Can new use permits expand our farmers’ fiscal stability?
When that soul who goes to an office for a living gazes upon a farm, it’s entirely possible that the view is a bucolic poem in the form of tidy crop rows limned with amber light and animated by pleasantly clucking hens. When the resident farmer scans that same scene, the view is perhaps more skewed to that which has failed and is still undone, plus irritation that the damned chickens have escaped into that field again.
At least that’s how Jaclyn Moyer feels when she looks around her 10 acres in the Sierra foothills versus how visitors to her farm respond to the same view. Writing for Salon.com in January, Moyer titles her essay, “What nobody told me about small farming: I can’t make a living,” lamenting that if she and her partner make as much as $4,000 a year from farming, they can consider themselves lucky. Both have other gigs to support their full-time work—and they’re not alone.
Moyer writes, “According to USDA data from 2012, intermediate-size farms like mine, which gross more than $10,000 but less than $250,000, obtain only 10 percent of their household income from the farm and 90 percent from an off-farm source.”
One answer is to create more income from the work a farmer is already doing by establishing a small cottage industry over and above the actual food production itself.
In Sonoma County, we only grow between 1 to 2 percent of our own food. By creating new products, we can up that percentage and gain more resiliency and independence in the process. Sure, some small farms find that a CSA program adequately fills the fiscal gaps; most do not. Something else has to give.

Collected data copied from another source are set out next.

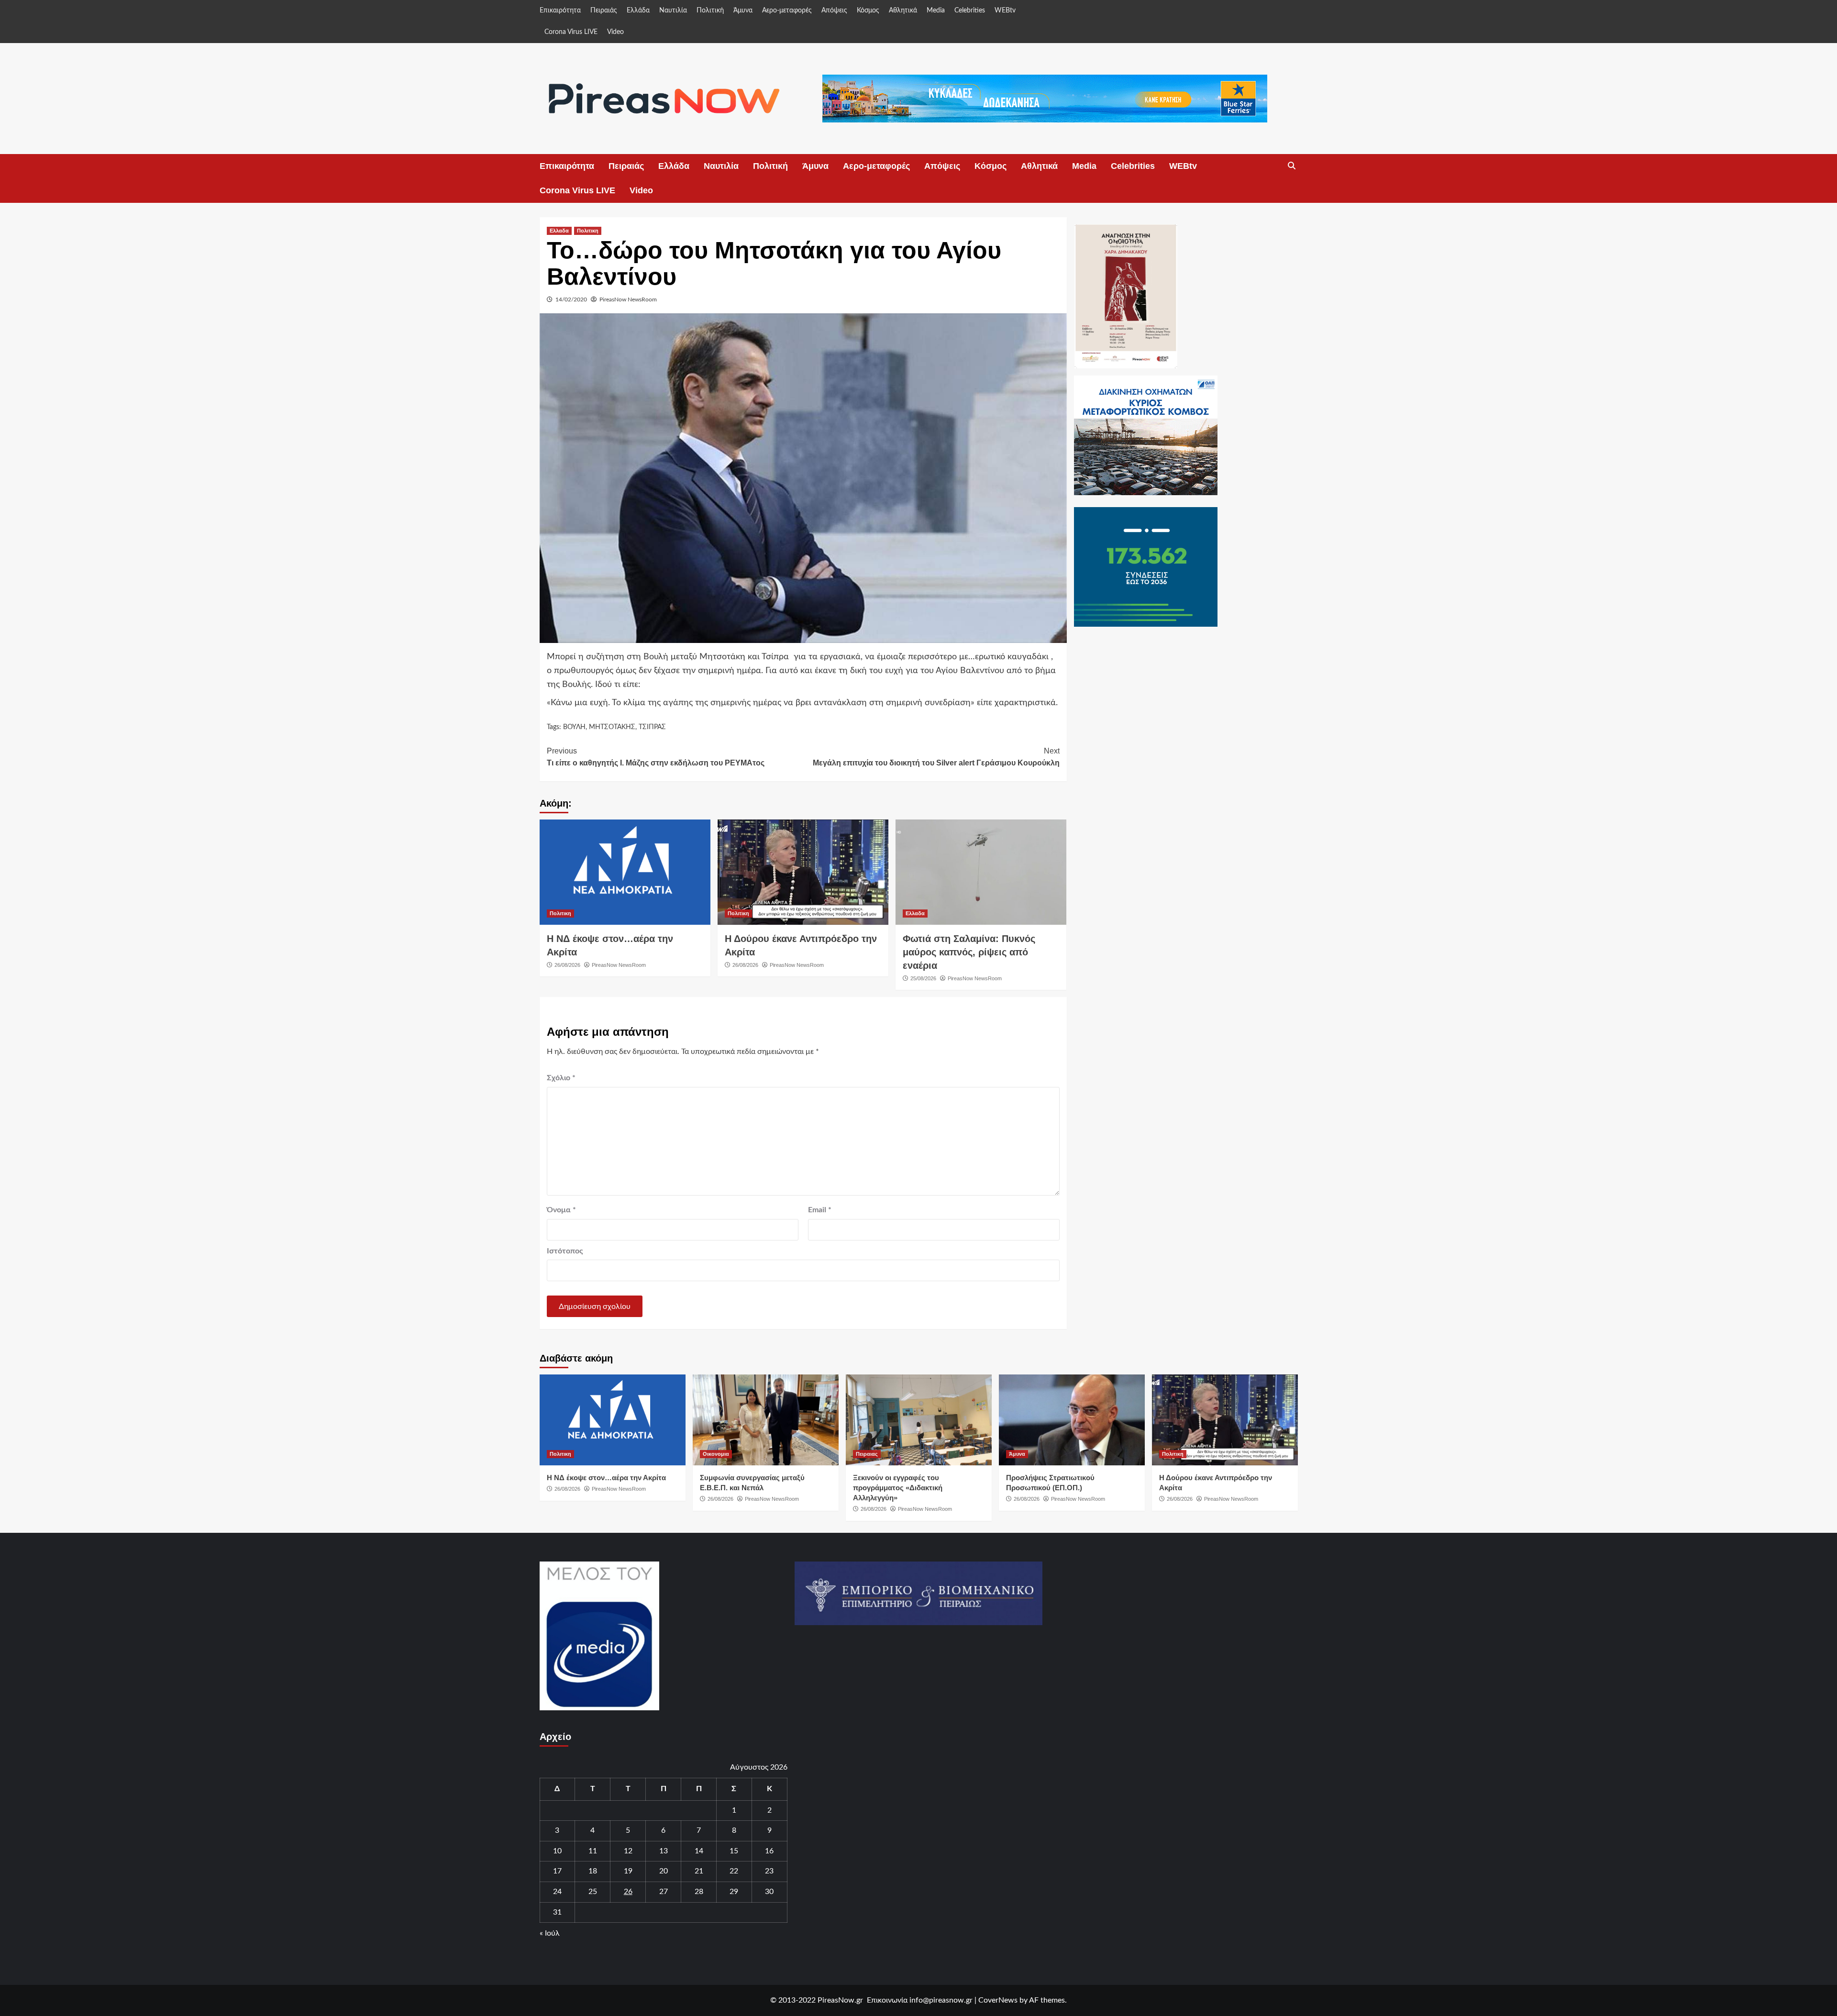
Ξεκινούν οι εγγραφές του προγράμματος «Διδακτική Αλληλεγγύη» (897, 1487)
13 (663, 1851)
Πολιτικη (587, 230)
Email (819, 1210)
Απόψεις (834, 10)
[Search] (1292, 166)
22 (734, 1871)
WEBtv (1005, 10)
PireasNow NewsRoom (628, 299)
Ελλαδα (559, 230)
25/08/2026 (923, 978)
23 (769, 1871)
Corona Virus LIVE (571, 32)
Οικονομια (716, 1454)
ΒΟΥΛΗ (574, 727)
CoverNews (998, 2000)
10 (557, 1851)
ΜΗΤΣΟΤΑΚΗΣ (612, 727)
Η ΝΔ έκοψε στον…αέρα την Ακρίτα (606, 1477)
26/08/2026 (567, 965)
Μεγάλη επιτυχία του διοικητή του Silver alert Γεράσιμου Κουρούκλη (936, 757)
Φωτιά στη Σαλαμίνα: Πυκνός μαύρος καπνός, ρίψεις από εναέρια (969, 952)
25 (592, 1891)
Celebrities (969, 10)
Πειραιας (867, 1454)
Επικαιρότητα (560, 10)
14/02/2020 (571, 299)
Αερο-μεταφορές (787, 10)
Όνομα (561, 1210)
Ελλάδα (638, 10)
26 (628, 1891)
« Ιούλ (550, 1933)
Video (615, 32)
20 (663, 1871)
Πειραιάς (603, 10)
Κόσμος (868, 10)
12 (628, 1851)
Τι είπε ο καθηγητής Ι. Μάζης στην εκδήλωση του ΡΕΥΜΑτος (655, 757)
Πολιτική (710, 10)
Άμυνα (743, 10)
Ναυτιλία (673, 10)
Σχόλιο (561, 1078)
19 (628, 1871)
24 (557, 1891)
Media (936, 10)
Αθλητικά (903, 10)
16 (769, 1851)
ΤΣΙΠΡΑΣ (652, 727)
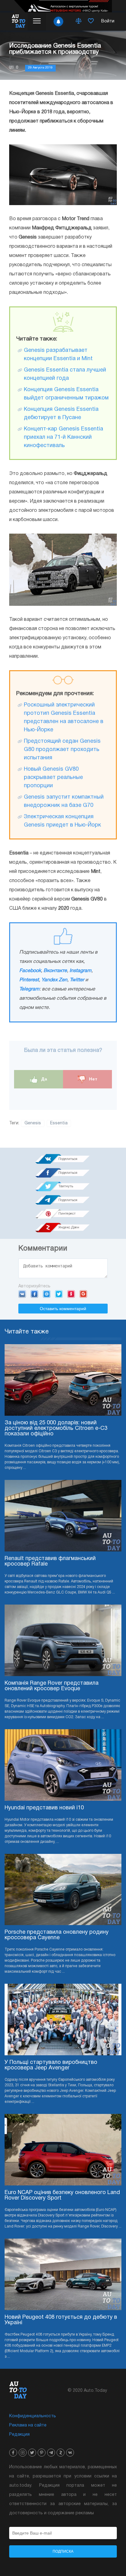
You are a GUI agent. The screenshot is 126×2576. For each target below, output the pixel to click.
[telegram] (51, 2453)
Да (43, 1078)
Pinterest (29, 980)
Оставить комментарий (63, 1308)
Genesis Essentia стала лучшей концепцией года (65, 374)
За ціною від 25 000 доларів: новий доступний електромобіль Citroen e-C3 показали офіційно (56, 1428)
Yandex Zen (54, 980)
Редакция (19, 2435)
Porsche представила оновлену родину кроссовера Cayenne (57, 1935)
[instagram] (23, 2453)
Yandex (71, 1294)
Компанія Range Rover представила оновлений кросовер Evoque (51, 1686)
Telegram (29, 989)
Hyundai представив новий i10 (44, 1808)
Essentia (59, 1123)
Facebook (30, 971)
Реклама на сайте (27, 2425)
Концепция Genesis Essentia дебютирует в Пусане (61, 413)
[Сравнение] (78, 21)
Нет (92, 1078)
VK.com (22, 1294)
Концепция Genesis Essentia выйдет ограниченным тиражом (66, 394)
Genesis (32, 1123)
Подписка (63, 2551)
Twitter (77, 980)
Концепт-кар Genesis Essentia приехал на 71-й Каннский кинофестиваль (63, 437)
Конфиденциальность (32, 2416)
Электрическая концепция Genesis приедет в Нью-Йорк (62, 821)
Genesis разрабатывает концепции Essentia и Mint (58, 354)
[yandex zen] (61, 2453)
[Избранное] (91, 21)
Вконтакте (55, 971)
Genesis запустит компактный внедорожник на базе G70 (64, 801)
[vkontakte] (70, 2453)
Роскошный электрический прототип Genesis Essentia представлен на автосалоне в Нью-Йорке (63, 717)
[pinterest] (42, 2453)
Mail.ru (46, 1294)
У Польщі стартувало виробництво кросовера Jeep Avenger (51, 2065)
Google (83, 1294)
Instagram (80, 971)
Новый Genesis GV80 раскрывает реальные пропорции (53, 777)
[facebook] (13, 2453)
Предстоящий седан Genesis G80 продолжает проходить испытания (62, 750)
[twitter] (32, 2453)
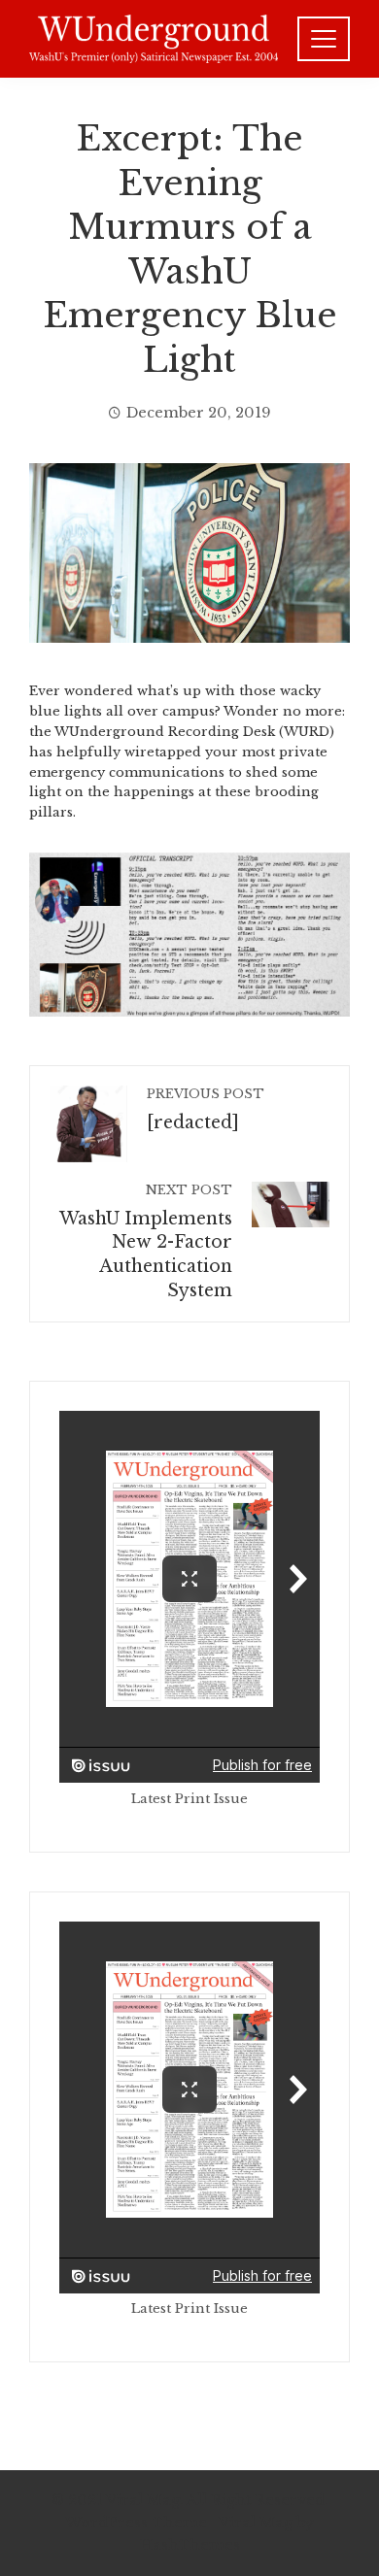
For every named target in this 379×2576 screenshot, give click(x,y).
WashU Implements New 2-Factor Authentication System (145, 1242)
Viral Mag (256, 2522)
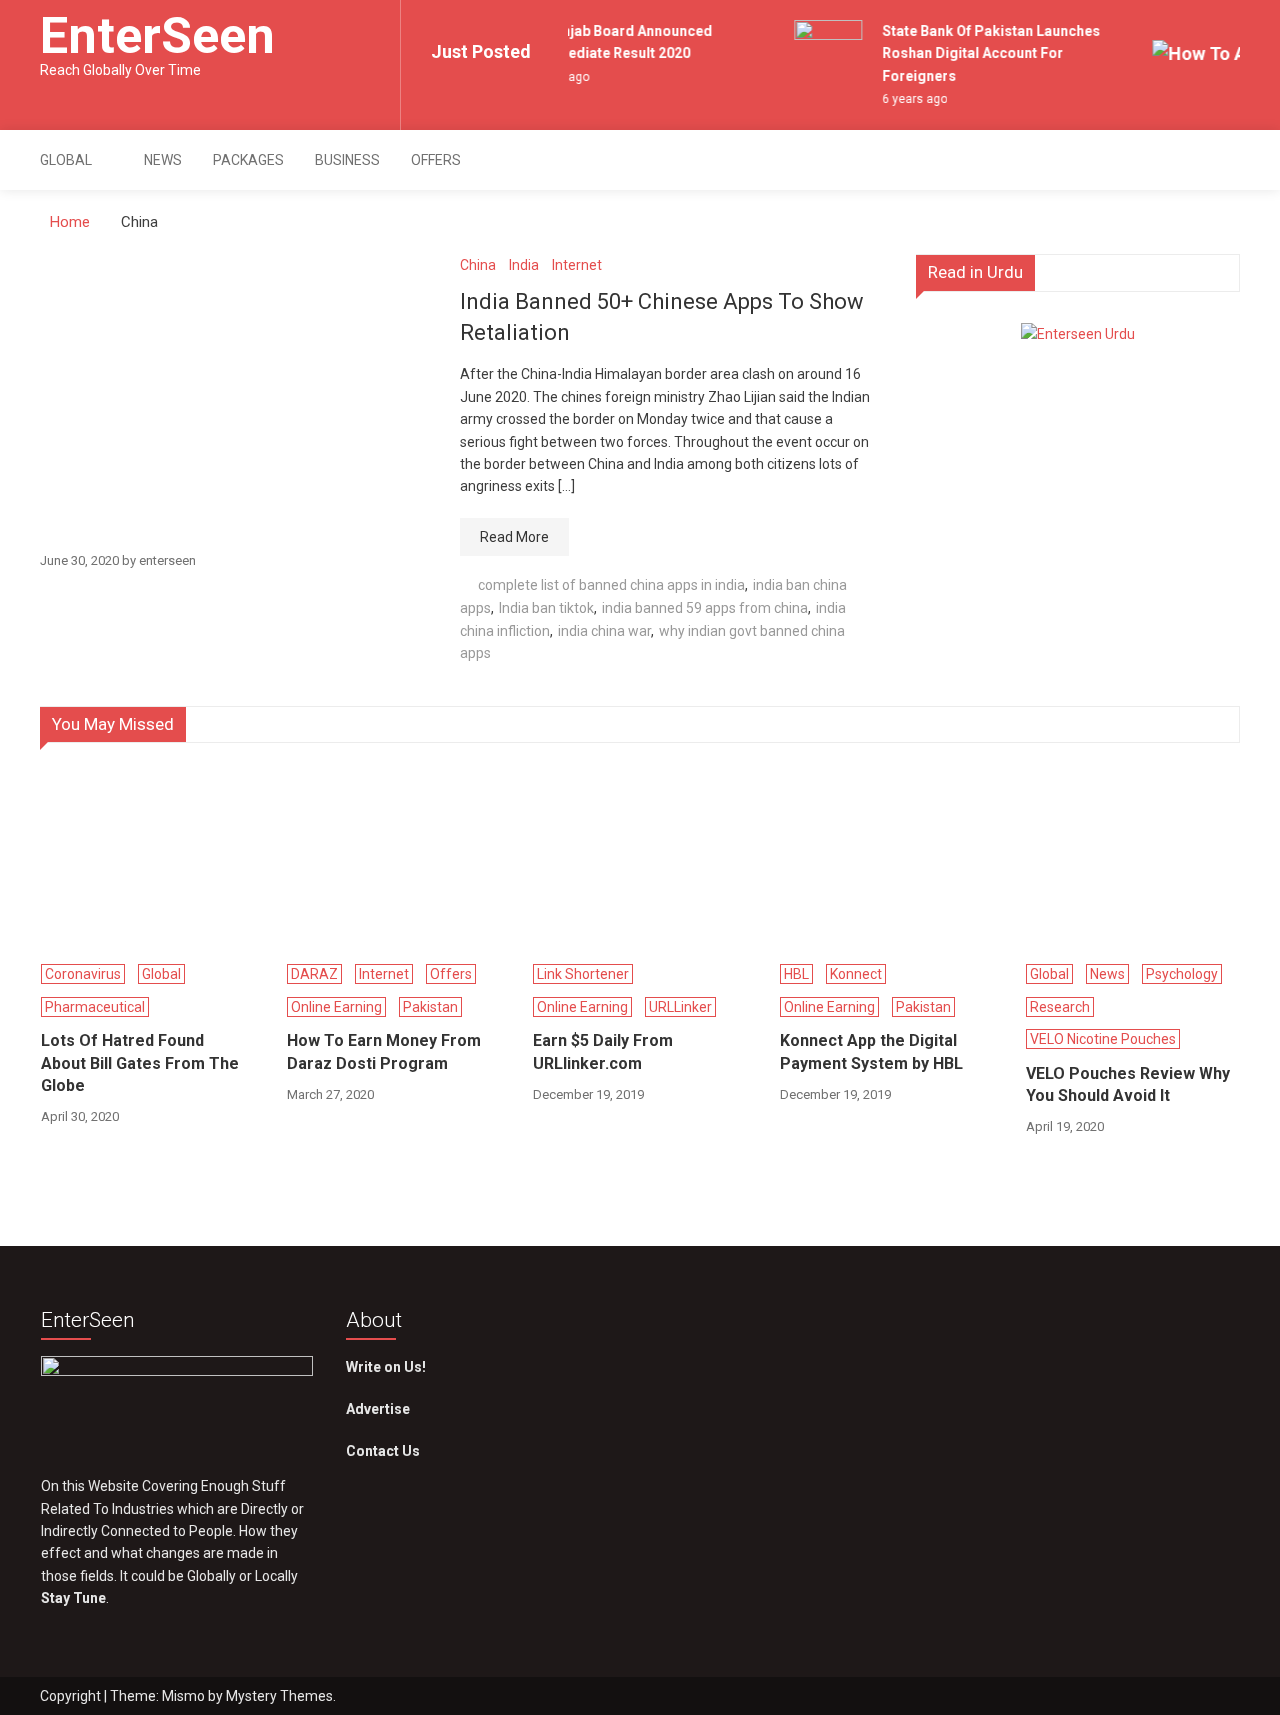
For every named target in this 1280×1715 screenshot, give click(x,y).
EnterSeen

UCCE Sonoma County agricultural ombudsman Karen Giovannini knows one way that things might improve and it ain’t sexy: Permitting.
Having worked extensively with the Sonoma County Permit and Resource Management Department (PRMD) to create cheaper, easier ways for farmers to create added products for added income, Giovannini is concerned that no one has yet taken advantage of a program rolled out in July 2014. As in: No one. Not a soul.
In Sonoma County, we only grow between 1 to 2 percent of our own food.
At the heart of this project is zoning rather than use permits. A use permit can run around $15,000; a zoning permit, about $600. Of course there may be ancillary costs like a water study or planning fees, because: PRMD. Everyone knows that. And it’s exactly that weary knowledge of high costs that Giovannini suspects is keeping farmers away.
“PRMD is trying to become a kinder, gentler department, but at the end of the day, they are regulators,” says Giovannini. “We worked together for months to get this going. We thought that this would be a great thing for the farmer and to encourage this type of business to help keep farms farming.”
The creation of cottage industries on extant farms is a stepping stone to meeting the challenge of skyrocketing land values, allowing our farmers to compete with those from the cheaper climes of the Central Valley and Mexico. If every farmer did this, we could become the food basket of the 1 percent, a goal not longed for in every proletariat’s heart but definitely friendly to their bank accounts.
Giovannini fairly pleads for local growers to consider it. “The process is much simpler than it was,” she assures. “It’s literally just a checklist of items. If you can check all of these things, then you can get a zoning permit rather than use permit, saving you thousands of dollars. The idea is to get our farms started on a new line of business.”
If nothing else, this opportunity could shift everyone’s view of the farm from bucolic or grim back to center.